Monday, August 13, 2007

Whither EC Comics?

Well, I had planned on returning to this subject on a weekly basis but as usual my attention has crawled on to other things. Gotta love these covers though. If only we all had more time in the day. Wouldn't it be great if we didn't need sleep? Think of all you could accomplish before you had to trudge into work at 8am. I'd get into my thoughts on an alternate dimension that you could visit for indefinite periods of time, but I guess it's a little implausible. Not to mention hackneyed.

Saturday, August 11, 2007

Old Doc Yak

It's Old Doc Yak by Sidney Smith circa 1912 or so. I saw this on Barnacle Press quite a while back, and was considering incorporating him into my strip, just for fun. Sort of a tip of the hat to the old days. Strange, thinking of just totally reusing a character someone created with no legal ramifications. Not only is it public domain, I'm sure there's no one alive that would give a damn.

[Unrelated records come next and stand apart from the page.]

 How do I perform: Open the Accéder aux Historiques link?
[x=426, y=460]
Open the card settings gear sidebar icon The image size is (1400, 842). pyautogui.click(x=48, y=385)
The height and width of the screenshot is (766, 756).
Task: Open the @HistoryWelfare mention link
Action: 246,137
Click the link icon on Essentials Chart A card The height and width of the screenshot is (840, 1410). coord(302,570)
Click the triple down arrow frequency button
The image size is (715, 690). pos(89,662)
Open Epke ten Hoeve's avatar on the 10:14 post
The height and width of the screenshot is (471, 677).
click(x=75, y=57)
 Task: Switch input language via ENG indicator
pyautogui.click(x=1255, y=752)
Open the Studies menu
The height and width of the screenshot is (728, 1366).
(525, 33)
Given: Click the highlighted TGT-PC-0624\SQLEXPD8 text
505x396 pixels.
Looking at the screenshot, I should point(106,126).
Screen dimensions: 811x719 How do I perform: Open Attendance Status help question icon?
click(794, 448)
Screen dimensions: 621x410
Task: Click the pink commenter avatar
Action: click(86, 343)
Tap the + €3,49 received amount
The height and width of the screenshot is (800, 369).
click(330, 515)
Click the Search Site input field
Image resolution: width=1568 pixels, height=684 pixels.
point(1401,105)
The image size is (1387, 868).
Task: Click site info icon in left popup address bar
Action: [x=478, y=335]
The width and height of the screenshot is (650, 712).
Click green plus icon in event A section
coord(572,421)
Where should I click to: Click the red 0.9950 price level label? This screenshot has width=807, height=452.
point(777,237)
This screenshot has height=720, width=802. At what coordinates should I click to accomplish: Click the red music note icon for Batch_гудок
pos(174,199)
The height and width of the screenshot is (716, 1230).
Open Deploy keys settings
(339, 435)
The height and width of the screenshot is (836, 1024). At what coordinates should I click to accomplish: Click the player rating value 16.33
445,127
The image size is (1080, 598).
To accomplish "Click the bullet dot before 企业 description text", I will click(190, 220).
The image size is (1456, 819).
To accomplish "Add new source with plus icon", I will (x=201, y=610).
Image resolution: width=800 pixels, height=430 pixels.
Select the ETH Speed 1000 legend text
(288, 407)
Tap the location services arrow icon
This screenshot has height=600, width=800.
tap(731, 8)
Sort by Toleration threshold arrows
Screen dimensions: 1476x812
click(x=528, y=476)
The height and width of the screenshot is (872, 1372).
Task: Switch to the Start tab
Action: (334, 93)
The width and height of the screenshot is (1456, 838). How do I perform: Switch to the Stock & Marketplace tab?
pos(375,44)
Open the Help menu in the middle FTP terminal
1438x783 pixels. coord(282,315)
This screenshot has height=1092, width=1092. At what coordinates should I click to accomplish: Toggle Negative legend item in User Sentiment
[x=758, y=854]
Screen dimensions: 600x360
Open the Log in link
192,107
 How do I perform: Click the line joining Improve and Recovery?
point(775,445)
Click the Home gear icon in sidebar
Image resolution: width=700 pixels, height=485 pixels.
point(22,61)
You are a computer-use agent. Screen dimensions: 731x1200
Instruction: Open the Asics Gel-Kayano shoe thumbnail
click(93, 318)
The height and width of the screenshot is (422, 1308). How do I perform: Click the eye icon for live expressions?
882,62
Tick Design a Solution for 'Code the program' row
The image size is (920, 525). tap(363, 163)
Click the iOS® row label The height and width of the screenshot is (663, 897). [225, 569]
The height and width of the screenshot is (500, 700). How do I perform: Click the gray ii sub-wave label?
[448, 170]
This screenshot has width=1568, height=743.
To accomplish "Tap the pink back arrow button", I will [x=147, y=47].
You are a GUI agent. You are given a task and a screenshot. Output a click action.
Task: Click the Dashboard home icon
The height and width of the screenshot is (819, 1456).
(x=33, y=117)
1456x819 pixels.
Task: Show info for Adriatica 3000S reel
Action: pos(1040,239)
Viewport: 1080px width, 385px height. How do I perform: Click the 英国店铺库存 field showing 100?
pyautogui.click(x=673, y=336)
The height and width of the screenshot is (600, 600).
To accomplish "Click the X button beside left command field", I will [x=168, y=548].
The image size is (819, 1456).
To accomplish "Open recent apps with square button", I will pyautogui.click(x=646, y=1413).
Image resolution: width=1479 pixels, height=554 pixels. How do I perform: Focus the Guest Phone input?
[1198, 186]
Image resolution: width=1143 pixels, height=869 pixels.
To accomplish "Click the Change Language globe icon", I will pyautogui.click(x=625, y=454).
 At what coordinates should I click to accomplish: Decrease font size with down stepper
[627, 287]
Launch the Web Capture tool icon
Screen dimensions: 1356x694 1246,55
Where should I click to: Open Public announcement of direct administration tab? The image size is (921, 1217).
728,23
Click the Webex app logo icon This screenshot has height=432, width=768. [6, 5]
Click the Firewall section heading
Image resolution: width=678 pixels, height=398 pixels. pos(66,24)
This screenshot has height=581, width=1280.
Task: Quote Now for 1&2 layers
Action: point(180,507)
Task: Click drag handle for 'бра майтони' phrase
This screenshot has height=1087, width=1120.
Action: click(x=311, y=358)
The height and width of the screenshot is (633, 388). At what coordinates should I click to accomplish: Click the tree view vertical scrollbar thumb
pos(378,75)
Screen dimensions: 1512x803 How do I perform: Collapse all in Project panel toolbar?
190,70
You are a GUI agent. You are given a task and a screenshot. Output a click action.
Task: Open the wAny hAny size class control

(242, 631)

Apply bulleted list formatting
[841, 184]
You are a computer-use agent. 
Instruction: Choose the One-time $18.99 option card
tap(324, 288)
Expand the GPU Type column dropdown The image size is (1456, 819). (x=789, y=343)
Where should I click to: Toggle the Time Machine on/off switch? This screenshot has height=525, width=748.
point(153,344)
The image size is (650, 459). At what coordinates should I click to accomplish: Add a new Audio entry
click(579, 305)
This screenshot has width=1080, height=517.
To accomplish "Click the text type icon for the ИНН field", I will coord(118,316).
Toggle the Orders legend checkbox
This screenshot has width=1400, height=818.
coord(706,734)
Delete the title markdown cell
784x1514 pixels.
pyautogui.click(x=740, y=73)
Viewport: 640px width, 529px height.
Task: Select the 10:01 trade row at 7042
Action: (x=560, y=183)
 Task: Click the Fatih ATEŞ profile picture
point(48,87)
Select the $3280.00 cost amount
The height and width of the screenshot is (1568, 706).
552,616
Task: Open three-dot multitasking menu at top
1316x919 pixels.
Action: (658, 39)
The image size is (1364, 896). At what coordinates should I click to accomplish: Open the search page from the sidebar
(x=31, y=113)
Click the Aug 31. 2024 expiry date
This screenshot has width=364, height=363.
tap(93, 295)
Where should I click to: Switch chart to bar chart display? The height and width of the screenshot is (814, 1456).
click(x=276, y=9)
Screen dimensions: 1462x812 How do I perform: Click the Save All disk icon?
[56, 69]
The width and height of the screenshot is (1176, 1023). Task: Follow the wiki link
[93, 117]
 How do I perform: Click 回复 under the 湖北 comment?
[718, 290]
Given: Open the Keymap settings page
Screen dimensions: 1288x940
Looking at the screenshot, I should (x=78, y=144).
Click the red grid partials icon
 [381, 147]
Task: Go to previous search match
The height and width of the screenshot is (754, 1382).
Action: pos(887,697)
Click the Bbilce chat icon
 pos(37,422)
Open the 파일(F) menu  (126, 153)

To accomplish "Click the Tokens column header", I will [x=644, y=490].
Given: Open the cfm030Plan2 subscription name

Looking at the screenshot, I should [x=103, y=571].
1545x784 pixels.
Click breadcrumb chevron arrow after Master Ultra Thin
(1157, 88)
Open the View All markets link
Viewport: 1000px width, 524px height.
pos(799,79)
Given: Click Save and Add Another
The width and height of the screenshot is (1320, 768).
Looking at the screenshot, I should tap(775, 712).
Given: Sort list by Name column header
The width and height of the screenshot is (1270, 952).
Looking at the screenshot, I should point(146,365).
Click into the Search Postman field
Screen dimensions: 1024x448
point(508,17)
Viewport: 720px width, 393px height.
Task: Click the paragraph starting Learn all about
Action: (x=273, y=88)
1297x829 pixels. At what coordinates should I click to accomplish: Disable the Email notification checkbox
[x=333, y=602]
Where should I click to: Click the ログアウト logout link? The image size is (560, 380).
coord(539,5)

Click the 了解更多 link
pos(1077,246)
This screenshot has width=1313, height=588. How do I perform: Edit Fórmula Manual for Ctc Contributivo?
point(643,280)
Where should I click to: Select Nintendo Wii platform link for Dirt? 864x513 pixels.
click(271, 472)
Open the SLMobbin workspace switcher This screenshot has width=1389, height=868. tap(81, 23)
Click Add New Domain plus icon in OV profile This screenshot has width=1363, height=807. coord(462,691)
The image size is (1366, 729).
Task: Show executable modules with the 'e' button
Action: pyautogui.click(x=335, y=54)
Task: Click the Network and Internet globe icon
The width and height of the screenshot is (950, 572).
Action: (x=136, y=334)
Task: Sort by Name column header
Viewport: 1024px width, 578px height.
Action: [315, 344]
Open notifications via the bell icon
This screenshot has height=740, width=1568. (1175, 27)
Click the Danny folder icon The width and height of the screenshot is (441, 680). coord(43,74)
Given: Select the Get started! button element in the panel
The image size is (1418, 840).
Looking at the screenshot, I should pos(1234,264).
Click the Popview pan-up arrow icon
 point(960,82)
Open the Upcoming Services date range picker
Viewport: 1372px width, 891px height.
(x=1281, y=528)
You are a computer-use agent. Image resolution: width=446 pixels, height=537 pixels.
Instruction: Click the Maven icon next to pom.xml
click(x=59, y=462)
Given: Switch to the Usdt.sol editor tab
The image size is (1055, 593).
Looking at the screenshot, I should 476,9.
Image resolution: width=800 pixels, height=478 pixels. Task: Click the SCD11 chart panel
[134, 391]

All I know is, I don't like the look on Doc's face in panel two.

Friday, August 10, 2007

Carbon Alley #36

Wednesday, August 8, 2007

Arthur C. Armageddon

Great book. Amazing book. Blew my mind when I read it ten years ago. What's it about? Who knows. The only thing I can remember is at the end the last man on Earth has some sorta existential dilemma. Or not. Wikipedia would know. But it has aliens, and not to ruin it, but the Earth goes bye-bye. Armageddon Wednesday in a nutshell.

Tuesday, August 7, 2007

Monday, August 6, 2007

The Caricature From Hell

Richard Lewis. He claims to have originated the phrase "the ____ from hell."

Friday, August 3, 2007

Carbon Alley #35

Wednesday, August 1, 2007

Fighting in the War Room

... or why I stopped caring about the bomb and simply obsess about film. This Armageddon Wednesday features Peter Sellers as the President...

... Captain Mandrake (who would be my favorite character in the film, if not for practically every other character in the film)...

... and Dr. Strangelove. If the world is going to blow up, I'd rather have Sellers lead the way. He may have been crazy in real life, but you gotta be a little crazy to work in this place.

And from the "Well-Known Factoid to Many People, Obscure Factoid to Most" department, Sellers was originally cast in the Slim Pickens role, but evidently four roles in one film was too much of a strain. Oh, come on Peter, suck it up. Actually, it's hard to picture the role without Pickens.